▶ _PROBLEM TO WORK ON_
Please format the lines of the records below as a numbered list, starting at the line that contains "Task: Switch the site to ENGLISH" and ending at the line that contains "(x=420, y=44)". Leave out any blank lines.

Begin EXERCISE INPUT

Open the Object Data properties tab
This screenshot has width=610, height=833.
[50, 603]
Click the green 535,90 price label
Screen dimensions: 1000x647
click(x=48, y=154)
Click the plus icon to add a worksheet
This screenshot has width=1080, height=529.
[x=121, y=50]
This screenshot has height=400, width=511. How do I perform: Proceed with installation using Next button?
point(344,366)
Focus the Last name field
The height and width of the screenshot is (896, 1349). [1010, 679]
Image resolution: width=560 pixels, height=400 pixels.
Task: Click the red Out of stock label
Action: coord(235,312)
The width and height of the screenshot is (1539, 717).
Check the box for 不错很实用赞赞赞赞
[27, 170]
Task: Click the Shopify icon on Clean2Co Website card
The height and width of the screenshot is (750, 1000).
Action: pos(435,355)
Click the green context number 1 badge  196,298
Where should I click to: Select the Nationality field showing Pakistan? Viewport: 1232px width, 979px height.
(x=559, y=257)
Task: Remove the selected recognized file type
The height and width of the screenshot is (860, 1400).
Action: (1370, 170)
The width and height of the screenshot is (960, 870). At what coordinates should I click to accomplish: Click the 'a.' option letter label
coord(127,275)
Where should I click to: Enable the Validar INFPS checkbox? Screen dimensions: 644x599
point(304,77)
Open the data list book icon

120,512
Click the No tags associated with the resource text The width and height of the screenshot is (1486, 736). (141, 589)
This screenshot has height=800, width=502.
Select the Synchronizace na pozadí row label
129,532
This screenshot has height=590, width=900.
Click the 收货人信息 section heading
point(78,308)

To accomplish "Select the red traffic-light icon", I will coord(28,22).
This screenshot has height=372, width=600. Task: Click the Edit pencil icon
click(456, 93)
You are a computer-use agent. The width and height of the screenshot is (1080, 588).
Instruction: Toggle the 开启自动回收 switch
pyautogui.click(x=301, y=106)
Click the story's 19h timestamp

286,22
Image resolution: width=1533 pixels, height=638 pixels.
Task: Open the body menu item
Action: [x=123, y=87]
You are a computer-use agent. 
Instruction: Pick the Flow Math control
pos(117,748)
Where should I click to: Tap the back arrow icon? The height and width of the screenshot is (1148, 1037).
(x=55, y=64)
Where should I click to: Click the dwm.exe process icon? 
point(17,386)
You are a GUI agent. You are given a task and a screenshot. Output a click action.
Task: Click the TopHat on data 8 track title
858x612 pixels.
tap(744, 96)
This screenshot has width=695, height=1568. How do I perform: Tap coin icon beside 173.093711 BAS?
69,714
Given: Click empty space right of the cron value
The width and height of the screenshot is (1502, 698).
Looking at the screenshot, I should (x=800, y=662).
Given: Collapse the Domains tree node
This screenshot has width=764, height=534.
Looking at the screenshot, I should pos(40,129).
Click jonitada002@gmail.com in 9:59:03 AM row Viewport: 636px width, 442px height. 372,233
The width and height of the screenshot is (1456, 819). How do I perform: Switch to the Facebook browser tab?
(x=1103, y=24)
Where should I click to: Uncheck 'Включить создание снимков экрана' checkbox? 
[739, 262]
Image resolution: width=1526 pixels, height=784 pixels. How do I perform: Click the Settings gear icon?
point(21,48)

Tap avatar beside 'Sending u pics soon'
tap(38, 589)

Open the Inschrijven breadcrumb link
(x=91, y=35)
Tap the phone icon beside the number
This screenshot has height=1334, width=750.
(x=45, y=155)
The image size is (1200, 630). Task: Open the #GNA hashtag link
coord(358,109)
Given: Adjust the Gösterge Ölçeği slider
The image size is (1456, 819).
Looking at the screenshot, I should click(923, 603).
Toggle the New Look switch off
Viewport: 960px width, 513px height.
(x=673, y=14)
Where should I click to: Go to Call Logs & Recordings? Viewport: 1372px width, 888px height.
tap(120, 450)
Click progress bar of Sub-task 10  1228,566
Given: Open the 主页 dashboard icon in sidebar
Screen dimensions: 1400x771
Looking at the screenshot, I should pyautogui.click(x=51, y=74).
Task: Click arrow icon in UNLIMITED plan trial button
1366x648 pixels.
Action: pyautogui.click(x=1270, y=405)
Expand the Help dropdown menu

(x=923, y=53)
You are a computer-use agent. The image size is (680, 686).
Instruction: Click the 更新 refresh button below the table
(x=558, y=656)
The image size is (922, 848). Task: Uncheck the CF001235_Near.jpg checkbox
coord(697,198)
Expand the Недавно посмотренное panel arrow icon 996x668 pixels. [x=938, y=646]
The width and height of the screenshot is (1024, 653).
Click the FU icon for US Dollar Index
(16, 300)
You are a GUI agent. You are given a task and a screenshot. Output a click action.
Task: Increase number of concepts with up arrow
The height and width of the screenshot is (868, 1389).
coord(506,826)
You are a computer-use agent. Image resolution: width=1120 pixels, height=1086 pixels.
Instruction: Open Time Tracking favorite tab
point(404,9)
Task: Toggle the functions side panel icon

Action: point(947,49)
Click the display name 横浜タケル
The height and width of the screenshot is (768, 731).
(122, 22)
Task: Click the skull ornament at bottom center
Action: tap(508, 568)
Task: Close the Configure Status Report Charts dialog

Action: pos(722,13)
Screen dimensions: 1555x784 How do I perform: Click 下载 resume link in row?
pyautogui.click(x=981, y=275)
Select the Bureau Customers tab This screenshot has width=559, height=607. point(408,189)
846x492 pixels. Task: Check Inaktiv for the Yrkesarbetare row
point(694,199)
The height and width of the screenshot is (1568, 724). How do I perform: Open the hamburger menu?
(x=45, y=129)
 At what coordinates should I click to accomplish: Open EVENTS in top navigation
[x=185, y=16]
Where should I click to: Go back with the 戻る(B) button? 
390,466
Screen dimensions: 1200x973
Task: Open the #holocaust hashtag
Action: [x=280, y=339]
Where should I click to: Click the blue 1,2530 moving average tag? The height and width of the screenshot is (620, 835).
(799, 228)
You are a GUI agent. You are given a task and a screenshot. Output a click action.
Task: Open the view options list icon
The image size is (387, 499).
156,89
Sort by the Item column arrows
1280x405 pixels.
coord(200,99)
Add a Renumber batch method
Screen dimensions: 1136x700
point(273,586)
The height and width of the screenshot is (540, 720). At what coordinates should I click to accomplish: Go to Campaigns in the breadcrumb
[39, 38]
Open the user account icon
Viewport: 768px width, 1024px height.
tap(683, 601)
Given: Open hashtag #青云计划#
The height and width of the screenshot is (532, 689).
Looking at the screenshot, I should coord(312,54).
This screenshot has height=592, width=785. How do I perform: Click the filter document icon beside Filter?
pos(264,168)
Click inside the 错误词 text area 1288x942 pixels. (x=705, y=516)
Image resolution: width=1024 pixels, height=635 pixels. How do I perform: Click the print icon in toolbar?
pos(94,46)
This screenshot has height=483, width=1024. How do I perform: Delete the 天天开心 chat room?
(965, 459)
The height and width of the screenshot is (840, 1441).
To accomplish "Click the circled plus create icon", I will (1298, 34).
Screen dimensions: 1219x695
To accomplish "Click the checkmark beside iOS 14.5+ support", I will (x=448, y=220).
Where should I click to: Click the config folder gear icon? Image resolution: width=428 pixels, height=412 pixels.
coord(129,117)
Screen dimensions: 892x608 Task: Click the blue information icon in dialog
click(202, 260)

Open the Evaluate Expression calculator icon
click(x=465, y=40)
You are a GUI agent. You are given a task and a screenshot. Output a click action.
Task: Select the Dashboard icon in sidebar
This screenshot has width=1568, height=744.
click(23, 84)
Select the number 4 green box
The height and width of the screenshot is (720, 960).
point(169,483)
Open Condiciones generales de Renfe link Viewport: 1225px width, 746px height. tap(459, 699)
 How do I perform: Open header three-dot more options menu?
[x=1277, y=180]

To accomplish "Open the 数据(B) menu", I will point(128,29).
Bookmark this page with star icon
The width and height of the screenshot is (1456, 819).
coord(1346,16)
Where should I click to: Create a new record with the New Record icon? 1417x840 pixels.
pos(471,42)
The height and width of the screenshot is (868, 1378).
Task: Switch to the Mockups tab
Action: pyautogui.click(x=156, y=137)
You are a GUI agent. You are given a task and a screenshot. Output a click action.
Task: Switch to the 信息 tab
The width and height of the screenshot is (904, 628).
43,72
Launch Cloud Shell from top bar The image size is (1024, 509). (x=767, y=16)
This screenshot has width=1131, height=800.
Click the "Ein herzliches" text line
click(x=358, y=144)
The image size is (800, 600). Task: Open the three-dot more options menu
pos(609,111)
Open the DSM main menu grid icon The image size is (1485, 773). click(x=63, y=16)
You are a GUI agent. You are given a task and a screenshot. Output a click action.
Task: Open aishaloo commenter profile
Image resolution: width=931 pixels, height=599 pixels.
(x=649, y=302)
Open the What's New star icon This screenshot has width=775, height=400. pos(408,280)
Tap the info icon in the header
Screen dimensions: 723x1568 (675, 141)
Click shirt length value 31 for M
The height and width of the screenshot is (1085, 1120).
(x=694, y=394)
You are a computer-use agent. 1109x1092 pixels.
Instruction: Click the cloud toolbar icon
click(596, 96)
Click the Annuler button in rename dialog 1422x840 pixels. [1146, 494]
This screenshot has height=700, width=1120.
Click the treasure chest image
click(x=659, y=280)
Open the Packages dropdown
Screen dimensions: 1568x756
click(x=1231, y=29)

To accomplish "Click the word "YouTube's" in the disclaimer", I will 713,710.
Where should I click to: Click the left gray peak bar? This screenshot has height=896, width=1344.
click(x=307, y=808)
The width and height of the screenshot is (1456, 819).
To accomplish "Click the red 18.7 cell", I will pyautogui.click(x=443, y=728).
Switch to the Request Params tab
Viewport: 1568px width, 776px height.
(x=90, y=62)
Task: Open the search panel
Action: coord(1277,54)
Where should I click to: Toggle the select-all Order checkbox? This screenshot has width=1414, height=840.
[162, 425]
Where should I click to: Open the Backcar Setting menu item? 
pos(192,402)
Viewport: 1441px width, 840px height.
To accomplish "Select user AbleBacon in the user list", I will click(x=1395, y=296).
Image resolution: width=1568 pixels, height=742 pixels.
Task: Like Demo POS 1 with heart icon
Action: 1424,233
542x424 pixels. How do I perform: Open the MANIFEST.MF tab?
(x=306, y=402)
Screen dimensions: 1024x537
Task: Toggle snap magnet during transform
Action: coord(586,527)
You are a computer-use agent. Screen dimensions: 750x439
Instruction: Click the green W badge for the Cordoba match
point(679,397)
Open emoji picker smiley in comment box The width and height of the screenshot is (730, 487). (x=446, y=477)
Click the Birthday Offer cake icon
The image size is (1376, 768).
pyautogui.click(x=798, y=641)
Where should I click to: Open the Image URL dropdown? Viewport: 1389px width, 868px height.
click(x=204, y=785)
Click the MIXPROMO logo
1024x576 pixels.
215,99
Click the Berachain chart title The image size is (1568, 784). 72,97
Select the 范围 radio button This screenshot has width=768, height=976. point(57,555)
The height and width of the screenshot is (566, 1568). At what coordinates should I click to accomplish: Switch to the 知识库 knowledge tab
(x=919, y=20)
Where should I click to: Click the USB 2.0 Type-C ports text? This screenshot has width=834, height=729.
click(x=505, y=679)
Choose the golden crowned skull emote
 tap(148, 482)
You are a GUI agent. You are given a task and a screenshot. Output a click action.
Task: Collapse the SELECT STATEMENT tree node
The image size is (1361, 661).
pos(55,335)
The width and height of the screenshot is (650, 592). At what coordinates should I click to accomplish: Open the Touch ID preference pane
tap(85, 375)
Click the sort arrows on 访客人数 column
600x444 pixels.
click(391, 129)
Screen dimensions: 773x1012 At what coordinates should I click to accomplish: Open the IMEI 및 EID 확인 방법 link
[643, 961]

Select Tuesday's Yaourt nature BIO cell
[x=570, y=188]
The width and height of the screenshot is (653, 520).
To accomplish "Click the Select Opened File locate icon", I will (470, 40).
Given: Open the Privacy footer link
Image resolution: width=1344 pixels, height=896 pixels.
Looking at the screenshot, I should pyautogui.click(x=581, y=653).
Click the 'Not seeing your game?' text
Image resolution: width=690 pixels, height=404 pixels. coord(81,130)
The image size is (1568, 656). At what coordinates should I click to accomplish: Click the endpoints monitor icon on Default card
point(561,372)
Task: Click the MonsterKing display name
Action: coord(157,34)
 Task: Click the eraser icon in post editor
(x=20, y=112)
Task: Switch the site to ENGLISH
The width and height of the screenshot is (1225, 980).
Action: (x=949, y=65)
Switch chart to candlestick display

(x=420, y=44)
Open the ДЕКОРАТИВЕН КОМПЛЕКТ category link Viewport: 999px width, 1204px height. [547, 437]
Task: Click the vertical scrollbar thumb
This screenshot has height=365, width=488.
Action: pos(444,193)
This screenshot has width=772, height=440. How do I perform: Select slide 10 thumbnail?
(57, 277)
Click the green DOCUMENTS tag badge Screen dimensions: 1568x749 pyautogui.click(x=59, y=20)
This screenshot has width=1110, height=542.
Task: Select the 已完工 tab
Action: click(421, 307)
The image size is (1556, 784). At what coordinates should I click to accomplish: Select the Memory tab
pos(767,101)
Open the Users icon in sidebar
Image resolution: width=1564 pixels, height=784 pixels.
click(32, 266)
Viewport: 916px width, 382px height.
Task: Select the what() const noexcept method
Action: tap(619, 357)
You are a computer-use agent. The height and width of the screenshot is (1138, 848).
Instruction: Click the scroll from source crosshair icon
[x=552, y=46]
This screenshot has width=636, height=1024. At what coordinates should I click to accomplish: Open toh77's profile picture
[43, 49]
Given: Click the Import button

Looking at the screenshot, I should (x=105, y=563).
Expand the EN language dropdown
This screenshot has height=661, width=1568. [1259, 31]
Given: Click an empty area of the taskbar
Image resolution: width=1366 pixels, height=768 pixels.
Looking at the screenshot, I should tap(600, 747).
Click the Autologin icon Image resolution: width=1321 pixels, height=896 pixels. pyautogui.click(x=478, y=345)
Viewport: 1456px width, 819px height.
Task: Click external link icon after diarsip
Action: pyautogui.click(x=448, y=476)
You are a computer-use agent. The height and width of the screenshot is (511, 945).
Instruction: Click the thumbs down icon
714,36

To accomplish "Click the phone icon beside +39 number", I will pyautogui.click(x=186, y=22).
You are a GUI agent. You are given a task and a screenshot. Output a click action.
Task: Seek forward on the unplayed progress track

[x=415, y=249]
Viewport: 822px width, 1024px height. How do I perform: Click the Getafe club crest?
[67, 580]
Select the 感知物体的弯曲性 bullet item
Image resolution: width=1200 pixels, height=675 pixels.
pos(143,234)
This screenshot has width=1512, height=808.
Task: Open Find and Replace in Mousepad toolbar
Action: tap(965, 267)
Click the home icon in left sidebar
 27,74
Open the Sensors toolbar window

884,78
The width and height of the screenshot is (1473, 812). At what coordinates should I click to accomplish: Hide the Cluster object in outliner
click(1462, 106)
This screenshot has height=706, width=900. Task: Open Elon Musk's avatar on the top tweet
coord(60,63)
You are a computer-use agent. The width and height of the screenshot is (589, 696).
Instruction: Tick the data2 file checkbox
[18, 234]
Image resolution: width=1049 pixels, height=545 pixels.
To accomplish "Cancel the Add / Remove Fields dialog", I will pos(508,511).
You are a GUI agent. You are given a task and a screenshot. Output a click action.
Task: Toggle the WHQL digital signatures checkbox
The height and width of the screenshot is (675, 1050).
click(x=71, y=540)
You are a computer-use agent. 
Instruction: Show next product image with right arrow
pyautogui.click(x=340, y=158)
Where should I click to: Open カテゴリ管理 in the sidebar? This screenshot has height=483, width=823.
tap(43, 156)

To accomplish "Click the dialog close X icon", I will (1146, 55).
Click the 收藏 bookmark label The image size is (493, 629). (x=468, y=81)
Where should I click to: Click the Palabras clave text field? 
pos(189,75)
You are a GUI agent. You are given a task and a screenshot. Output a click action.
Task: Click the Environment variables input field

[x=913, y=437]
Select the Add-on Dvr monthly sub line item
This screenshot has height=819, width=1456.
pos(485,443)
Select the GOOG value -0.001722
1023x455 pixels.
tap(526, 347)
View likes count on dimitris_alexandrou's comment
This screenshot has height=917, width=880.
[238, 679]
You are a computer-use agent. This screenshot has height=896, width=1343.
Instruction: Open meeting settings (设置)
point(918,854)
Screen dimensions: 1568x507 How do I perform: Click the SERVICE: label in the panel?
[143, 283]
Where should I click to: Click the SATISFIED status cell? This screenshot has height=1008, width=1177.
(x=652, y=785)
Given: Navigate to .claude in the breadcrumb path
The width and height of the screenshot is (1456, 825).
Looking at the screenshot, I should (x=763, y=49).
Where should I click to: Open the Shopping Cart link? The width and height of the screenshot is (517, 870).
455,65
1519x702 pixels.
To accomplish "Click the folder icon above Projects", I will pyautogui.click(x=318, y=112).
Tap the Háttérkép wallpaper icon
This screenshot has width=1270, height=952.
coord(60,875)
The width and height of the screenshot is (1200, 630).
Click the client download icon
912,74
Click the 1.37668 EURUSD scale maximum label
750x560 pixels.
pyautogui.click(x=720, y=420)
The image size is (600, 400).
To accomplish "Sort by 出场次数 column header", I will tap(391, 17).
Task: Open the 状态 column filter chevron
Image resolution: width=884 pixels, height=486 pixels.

End EXERCISE INPUT

▶ _TASK RESPONSE_
1. Task: Switch the site to ENGLISH
2. The width and height of the screenshot is (1225, 980).
3. Action: (x=949, y=65)
4. Switch chart to candlestick display
5. (x=420, y=44)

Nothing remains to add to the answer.